Task brief: Extract every line of the records below word for word, leaving out the pictures.

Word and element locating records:
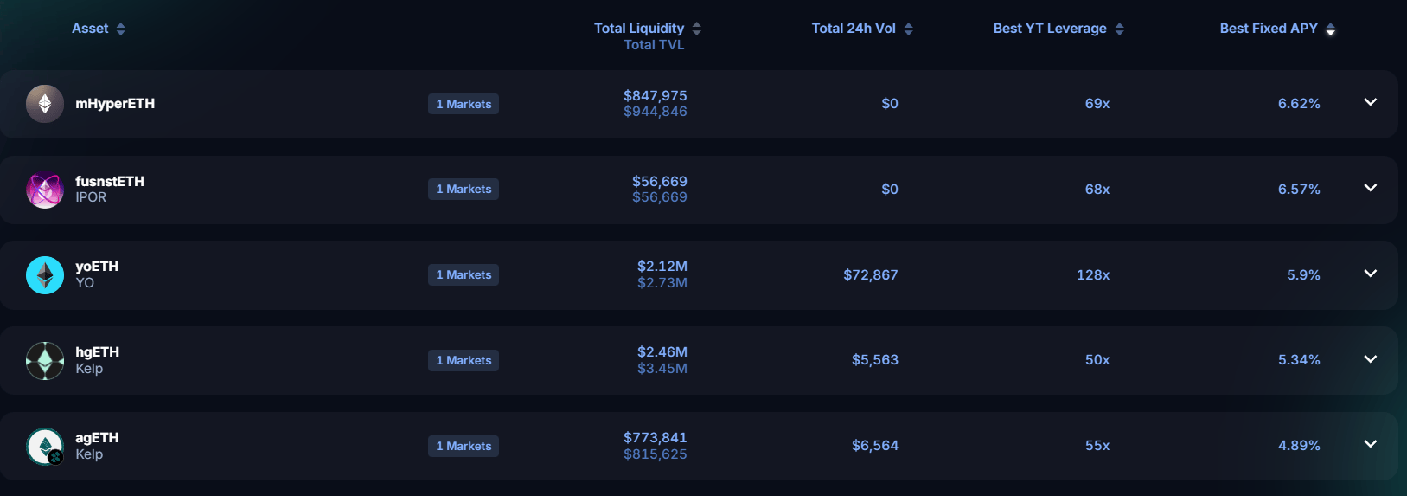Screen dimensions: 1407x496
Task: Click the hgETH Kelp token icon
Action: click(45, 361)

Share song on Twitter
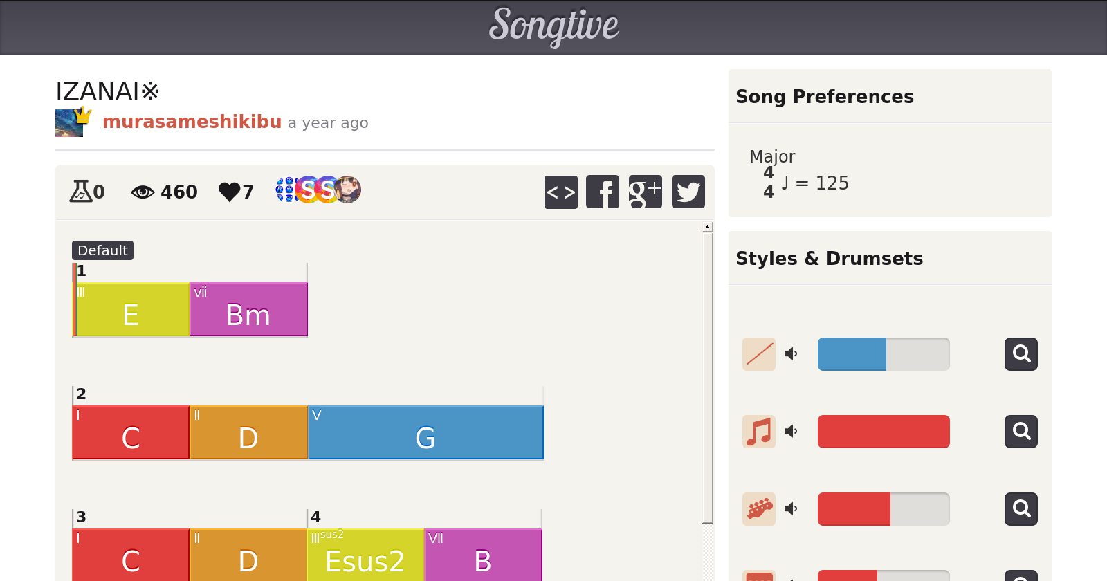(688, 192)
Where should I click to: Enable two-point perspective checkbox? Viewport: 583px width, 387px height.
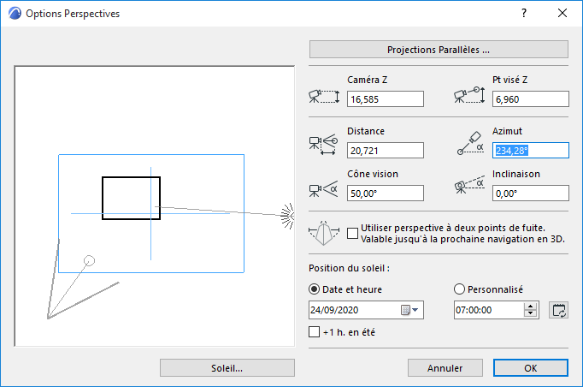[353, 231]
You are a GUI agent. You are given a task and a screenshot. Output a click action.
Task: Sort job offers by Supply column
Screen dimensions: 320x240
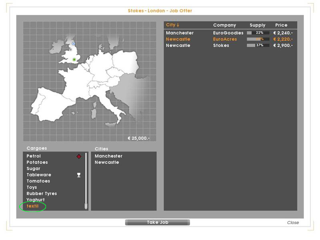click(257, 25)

Expected output:
Screen dimensions: 1407x496
Task: Click the hgETH Kelp token icon
Action: click(45, 361)

Share song on Twitter
(688, 192)
Where should I click to: Enable two-point perspective checkbox? Viewport: 583px width, 387px height.
[353, 231]
You are a GUI agent. You are given a task and a screenshot. Output a click action.
Task: Sort job offers by Supply column
Screen dimensions: 320x240
click(257, 25)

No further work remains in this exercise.